- [Your task] Only an exact repetition of the entries counts as an answer.

---*---

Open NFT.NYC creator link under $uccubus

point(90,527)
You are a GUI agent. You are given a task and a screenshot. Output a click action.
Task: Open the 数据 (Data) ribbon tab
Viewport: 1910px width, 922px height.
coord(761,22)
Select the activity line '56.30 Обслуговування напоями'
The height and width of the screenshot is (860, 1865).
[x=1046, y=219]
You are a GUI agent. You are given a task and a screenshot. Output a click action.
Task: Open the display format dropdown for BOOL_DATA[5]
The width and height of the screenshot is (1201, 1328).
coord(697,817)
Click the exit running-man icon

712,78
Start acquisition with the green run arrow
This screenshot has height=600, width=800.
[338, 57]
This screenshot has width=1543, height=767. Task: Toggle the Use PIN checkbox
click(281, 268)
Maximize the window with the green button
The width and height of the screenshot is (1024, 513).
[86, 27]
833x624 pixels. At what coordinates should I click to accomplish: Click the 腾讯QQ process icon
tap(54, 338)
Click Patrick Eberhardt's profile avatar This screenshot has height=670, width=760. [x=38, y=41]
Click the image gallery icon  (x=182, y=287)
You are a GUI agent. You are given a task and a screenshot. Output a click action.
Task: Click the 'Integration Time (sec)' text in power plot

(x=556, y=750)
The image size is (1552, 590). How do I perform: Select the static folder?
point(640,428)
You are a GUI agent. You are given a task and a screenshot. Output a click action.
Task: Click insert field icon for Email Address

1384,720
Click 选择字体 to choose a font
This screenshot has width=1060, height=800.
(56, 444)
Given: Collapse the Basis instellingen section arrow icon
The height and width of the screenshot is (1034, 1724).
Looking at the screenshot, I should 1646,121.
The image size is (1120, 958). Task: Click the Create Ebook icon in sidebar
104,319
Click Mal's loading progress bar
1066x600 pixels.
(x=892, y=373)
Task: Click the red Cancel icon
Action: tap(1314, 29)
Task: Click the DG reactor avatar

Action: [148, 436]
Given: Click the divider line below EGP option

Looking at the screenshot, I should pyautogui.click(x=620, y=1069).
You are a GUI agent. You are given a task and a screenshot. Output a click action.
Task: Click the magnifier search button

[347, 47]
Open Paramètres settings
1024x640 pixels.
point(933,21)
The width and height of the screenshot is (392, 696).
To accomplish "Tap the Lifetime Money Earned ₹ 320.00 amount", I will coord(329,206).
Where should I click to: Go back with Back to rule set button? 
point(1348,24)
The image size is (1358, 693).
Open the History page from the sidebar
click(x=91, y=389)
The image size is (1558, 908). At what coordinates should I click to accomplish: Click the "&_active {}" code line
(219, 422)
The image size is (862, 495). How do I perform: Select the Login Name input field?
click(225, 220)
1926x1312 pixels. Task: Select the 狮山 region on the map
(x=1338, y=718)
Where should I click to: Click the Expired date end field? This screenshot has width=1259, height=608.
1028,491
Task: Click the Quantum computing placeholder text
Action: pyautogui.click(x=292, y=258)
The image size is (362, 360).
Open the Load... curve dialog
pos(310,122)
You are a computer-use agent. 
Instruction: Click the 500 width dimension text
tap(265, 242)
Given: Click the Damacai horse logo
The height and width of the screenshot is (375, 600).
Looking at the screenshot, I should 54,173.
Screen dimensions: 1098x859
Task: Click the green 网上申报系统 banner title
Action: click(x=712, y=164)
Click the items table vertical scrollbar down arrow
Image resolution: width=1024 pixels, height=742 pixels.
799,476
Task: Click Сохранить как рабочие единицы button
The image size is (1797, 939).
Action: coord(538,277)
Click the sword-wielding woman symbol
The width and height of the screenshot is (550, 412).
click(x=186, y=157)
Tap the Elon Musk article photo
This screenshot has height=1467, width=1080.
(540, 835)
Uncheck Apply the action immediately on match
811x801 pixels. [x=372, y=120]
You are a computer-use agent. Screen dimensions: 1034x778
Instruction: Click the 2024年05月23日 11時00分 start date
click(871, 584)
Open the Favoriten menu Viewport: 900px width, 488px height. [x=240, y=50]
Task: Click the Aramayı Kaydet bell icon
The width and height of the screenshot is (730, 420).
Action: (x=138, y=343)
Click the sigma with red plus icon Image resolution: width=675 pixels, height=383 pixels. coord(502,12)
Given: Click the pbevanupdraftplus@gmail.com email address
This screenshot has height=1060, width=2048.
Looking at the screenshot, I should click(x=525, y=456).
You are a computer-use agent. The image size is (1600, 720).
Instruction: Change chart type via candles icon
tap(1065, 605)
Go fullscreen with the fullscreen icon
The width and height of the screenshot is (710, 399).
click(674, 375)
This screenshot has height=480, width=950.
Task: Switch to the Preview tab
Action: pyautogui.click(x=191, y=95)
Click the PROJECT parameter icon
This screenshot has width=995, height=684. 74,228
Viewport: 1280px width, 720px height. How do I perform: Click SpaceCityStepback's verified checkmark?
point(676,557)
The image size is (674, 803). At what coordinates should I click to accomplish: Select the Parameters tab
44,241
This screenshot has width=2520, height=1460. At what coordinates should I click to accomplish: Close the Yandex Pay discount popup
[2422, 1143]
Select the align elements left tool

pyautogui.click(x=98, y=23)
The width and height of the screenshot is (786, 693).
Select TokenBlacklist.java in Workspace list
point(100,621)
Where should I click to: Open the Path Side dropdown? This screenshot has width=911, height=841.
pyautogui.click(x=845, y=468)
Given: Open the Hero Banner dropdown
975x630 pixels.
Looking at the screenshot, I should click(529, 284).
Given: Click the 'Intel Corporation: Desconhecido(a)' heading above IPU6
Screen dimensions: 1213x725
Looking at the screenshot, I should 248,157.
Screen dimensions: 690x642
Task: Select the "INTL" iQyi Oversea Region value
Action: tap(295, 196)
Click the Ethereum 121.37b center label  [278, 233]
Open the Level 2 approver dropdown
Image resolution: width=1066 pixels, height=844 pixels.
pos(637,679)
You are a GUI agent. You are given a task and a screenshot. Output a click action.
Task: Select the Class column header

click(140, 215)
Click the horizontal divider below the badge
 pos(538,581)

---*---

- [Written solution]
Open NFT.NYC creator link under $uccubus

point(90,527)
You are a GUI agent. You are given a task and a screenshot. Output a click action.
Task: Open the 数据 (Data) ribbon tab
Viewport: 1910px width, 922px height.
coord(761,22)
Select the activity line '56.30 Обслуговування напоями'
The height and width of the screenshot is (860, 1865).
[x=1046, y=219]
You are a GUI agent. You are given a task and a screenshot. Output a click action.
Task: Open the display format dropdown for BOOL_DATA[5]
The width and height of the screenshot is (1201, 1328).
coord(697,817)
Click the exit running-man icon

712,78
Start acquisition with the green run arrow
This screenshot has height=600, width=800.
[338, 57]
This screenshot has width=1543, height=767. Task: Toggle the Use PIN checkbox
click(281, 268)
Maximize the window with the green button
The width and height of the screenshot is (1024, 513).
[86, 27]
833x624 pixels. At what coordinates should I click to accomplish: Click the 腾讯QQ process icon
tap(54, 338)
Click Patrick Eberhardt's profile avatar This screenshot has height=670, width=760. [x=38, y=41]
Click the image gallery icon  (x=182, y=287)
You are a GUI agent. You are given a task and a screenshot. Output a click action.
Task: Click the 'Integration Time (sec)' text in power plot

(x=556, y=750)
The image size is (1552, 590). How do I perform: Select the static folder?
point(640,428)
You are a GUI agent. You are given a task and a screenshot. Output a click action.
Task: Click insert field icon for Email Address

1384,720
Click 选择字体 to choose a font
This screenshot has width=1060, height=800.
(56, 444)
Given: Collapse the Basis instellingen section arrow icon
The height and width of the screenshot is (1034, 1724).
Looking at the screenshot, I should 1646,121.
The image size is (1120, 958). Task: Click the Create Ebook icon in sidebar
104,319
Click Mal's loading progress bar
1066x600 pixels.
(x=892, y=373)
Task: Click the red Cancel icon
Action: tap(1314, 29)
Task: Click the DG reactor avatar

Action: [148, 436]
Given: Click the divider line below EGP option

Looking at the screenshot, I should pyautogui.click(x=620, y=1069).
You are a GUI agent. You are given a task and a screenshot. Output a click action.
Task: Click the magnifier search button

[347, 47]
Open Paramètres settings
1024x640 pixels.
point(933,21)
The width and height of the screenshot is (392, 696).
To accomplish "Tap the Lifetime Money Earned ₹ 320.00 amount", I will coord(329,206).
Where should I click to: Go back with Back to rule set button? 
point(1348,24)
The image size is (1358, 693).
Open the History page from the sidebar
click(x=91, y=389)
The image size is (1558, 908). At what coordinates should I click to accomplish: Click the "&_active {}" code line
(219, 422)
The image size is (862, 495). How do I perform: Select the Login Name input field?
click(225, 220)
1926x1312 pixels. Task: Select the 狮山 region on the map
(x=1338, y=718)
Where should I click to: Click the Expired date end field? This screenshot has width=1259, height=608.
1028,491
Task: Click the Quantum computing placeholder text
Action: pyautogui.click(x=292, y=258)
The image size is (362, 360).
Open the Load... curve dialog
pos(310,122)
You are a computer-use agent. 
Instruction: Click the 500 width dimension text
tap(265, 242)
Given: Click the Damacai horse logo
The height and width of the screenshot is (375, 600).
Looking at the screenshot, I should 54,173.
Screen dimensions: 1098x859
Task: Click the green 网上申报系统 banner title
Action: click(x=712, y=164)
Click the items table vertical scrollbar down arrow
Image resolution: width=1024 pixels, height=742 pixels.
799,476
Task: Click Сохранить как рабочие единицы button
The image size is (1797, 939).
Action: coord(538,277)
Click the sword-wielding woman symbol
The width and height of the screenshot is (550, 412).
click(x=186, y=157)
Tap the Elon Musk article photo
This screenshot has height=1467, width=1080.
(540, 835)
Uncheck Apply the action immediately on match
811x801 pixels. [x=372, y=120]
You are a computer-use agent. Screen dimensions: 1034x778
Instruction: Click the 2024年05月23日 11時00分 start date
click(871, 584)
Open the Favoriten menu Viewport: 900px width, 488px height. [x=240, y=50]
Task: Click the Aramayı Kaydet bell icon
The width and height of the screenshot is (730, 420).
Action: (x=138, y=343)
Click the sigma with red plus icon Image resolution: width=675 pixels, height=383 pixels. coord(502,12)
Given: Click the pbevanupdraftplus@gmail.com email address
This screenshot has height=1060, width=2048.
Looking at the screenshot, I should click(x=525, y=456).
You are a computer-use agent. The image size is (1600, 720).
Instruction: Change chart type via candles icon
tap(1065, 605)
Go fullscreen with the fullscreen icon
The width and height of the screenshot is (710, 399).
click(674, 375)
This screenshot has height=480, width=950.
Task: Switch to the Preview tab
Action: pyautogui.click(x=191, y=95)
Click the PROJECT parameter icon
This screenshot has width=995, height=684. 74,228
Viewport: 1280px width, 720px height. How do I perform: Click SpaceCityStepback's verified checkmark?
point(676,557)
The image size is (674, 803). At what coordinates should I click to accomplish: Select the Parameters tab
44,241
This screenshot has width=2520, height=1460. At what coordinates should I click to accomplish: Close the Yandex Pay discount popup
[2422, 1143]
Select the align elements left tool

pyautogui.click(x=98, y=23)
The width and height of the screenshot is (786, 693).
Select TokenBlacklist.java in Workspace list
point(100,621)
Where should I click to: Open the Path Side dropdown? This screenshot has width=911, height=841.
pyautogui.click(x=845, y=468)
Given: Open the Hero Banner dropdown
975x630 pixels.
Looking at the screenshot, I should click(529, 284).
Given: Click the 'Intel Corporation: Desconhecido(a)' heading above IPU6
Screen dimensions: 1213x725
Looking at the screenshot, I should 248,157.
Screen dimensions: 690x642
Task: Select the "INTL" iQyi Oversea Region value
Action: tap(295, 196)
Click the Ethereum 121.37b center label  [278, 233]
Open the Level 2 approver dropdown
Image resolution: width=1066 pixels, height=844 pixels.
pos(637,679)
You are a GUI agent. You are given a task and a screenshot. Output a click action.
Task: Select the Class column header

click(140, 215)
Click the horizontal divider below the badge
 pos(538,581)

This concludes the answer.